= Enterprise data planning =

| | This article or section reads like an advertisement for EDMworks. To meet Wikipedia's quality standards and comply with Wikipedia's neutral point of view policy, it may require cleanup. |
Enterprise data planning is the starting point for enterprise wide change. It states the destination and describes how you will get there. It defines benefits, costs and potential risks. It provides measures to be used along the way to judge progress and adjust the journey according to changing circumstances.

Data is fundamental to investment enterprises. Effective, economic management of data underpins operations and enables transformations needed to satisfy customer demands, competition and regulation. Data warehouse(s) and other aspects of the overall data architecture are critical to the enterprise.

EDMworks has created a strategic data planning approach for the Investment Sector. It consists of a planning process, planning intranets, templates and training materials.

EDMworks planning process is based on the belief that extensive domain knowledge significantly shortens planning iterations and enables progressively higher quality plans to be produced and implemented. This approach drives the development of an effective and economic enterprise data architecture.

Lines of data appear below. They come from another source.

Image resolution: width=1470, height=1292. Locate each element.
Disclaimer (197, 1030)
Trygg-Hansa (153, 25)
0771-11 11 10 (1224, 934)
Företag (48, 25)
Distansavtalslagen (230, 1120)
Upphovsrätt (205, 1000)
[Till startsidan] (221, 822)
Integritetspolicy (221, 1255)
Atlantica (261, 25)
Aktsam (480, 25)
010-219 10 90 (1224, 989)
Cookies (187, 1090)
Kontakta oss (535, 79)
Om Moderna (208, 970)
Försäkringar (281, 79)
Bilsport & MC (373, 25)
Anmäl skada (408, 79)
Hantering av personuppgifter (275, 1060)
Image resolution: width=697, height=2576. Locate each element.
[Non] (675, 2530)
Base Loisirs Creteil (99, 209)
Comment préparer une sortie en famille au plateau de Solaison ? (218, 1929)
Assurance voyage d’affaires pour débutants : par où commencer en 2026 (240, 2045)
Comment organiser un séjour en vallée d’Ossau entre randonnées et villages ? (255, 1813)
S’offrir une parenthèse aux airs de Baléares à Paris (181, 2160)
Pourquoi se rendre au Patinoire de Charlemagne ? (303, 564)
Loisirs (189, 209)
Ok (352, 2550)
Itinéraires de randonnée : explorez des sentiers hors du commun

Enterprise data planning is based on proven business disciplines. Key architectural layers for data and applications are then added in order to provide an enterprise wide understanding of the uses and interdependencies of data. This enables the definition of the core components of the EDM plan:

- Industry structure and business objectives
- Assessment of systems and services
- Target architecture for applications, data and infrastructure
- Target organization structures
- Systems, database, infrastructure and organizational plans
- Business case, costs, benefits, results and risks.

EDMworks uses several components from the Open Systems Group TOGAF enterprise systems planning process. TOGAF acts as an extension to good business planning methods to provide a framework for the development of the systems and data architectural components.

==History==

James Martin was one of the pathfinders in data planning methodologies. He was one of the first to identify data as being an enterprise wide asset that required management. He developed a series of tools and methods to support that process.

Most of the large consulting firms developed their own methods to address the same basic issue. Frequently, their approaches were incorporated into their own branded system development methodologies that encompassed the complete systems development life-cycle.

Others, such as Ed Tozer, developed more focused offerings that dealt with the complexities of extracting key business needs from senior management and then defining relevant architectural visions for the specific enterprise.

From these various sources, the concepts of Business, Data, Applications and Technology Architectures emerged.

The Open Group Architectural Framework (TOGAF) has taken this work forward and has established a sound method in TOGAF version 9.

EDMworks approach is to adopt these planning and architectural practices as a basis and then add two additional dimensions to the planning and implementation focus:
- Domain knowledge of the Investments sector. Investments is a complex global industry with a common set of characteristics about clients, information vendors, competition and regulation. Domain knowledge significantly improves the quality of the planning and implementation processes
- Development of people and teams. Change is a major feature of in any Enterprise Data Management program and people and teams both need development in order to make EDM effective throughout an organization.